生物节律主导机体的日夜活动、代谢需求、能量分配等多个重要过程。节律紊乱常伴随衰老过程发生，并且是导致代谢疾病、睡眠障碍及神经退行性疾病的重要原因之一。虽然已有大量的研究阐明了生物节律核心基因的功能及其调节机制，然而干预节律紊乱的有效手段仍十分缺乏。本项目拟结合前期抗衰老蛋白SIRT1参与中枢节律调节的发现，进一步探讨其它细胞核内Sirtuin在节律调控中的作用。通过评估SIRT6及SIRT7对细胞生物钟活性的调节，对节律中枢活性的影响，并结合小鼠节律行为分析，本项目将系统研究不同Sirtuin对生物节律的影响效率，以及对中枢生物钟的维持作用。本工作也将分析老龄小鼠的视叉上核表达谱和蛋白修饰改变，寻找导致节律衰退的关键基因或蛋白变化，进一步了解Sirtuin在视叉上核及其他相关下丘脑核团衰退的关联。此研究结果将有助于了解生物节律的衰退过程，并为节律紊乱的临床治疗提供更深入的基础与潜在的靶点。

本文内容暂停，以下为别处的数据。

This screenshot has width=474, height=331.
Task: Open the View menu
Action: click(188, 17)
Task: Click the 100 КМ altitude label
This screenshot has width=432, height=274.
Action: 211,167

Circadian rhythm governs the vital processes of daily activities, metabolic requirements and energy expenditures in essentially all living organisms. Circadian disorder often associates with aging progression, and is considered to be a main cause for metabolic diseases, sleep disorders and neurodegenerative diseases. Despite the vast knowledge on core circadian gene functions and their regulatory roles, effective intervention for circadian disorders remains scarce. Based on our earlier finding of longevity-mediating SIRT1 in central circadian modulation, we propose to further investigate other nuclear Sirtuins for their potential roles in circadian regulation. We plan to examine the effects of SIRT6 and SIRT7 in circadian gene regulation in vitro and their impacts on suprachiasmatic nucleus (SCN) activity. We will also perform a series of circadian behavior analyses to justify Sirtuin function in vivo. The outcomes will elucidate the efficiencies of different Sirtuins in circadian regulation, and their capabilities to sustain rhythmic, functional central clock. We will also inspect aged animals for the SCN transcriptomes and post-translational modifications to reveal landmark changes in explaining age-related circadian decay. The results will further connect Sirtuin activities to the prevention of SCN degeneration, and perhaps are applicable to subsidiary circadian hypothalamic nuclei as well. The study will shed light on the nature of circadian decay, and may provide deeper understandings for circadian disorder thus in turn advocate perspective targets.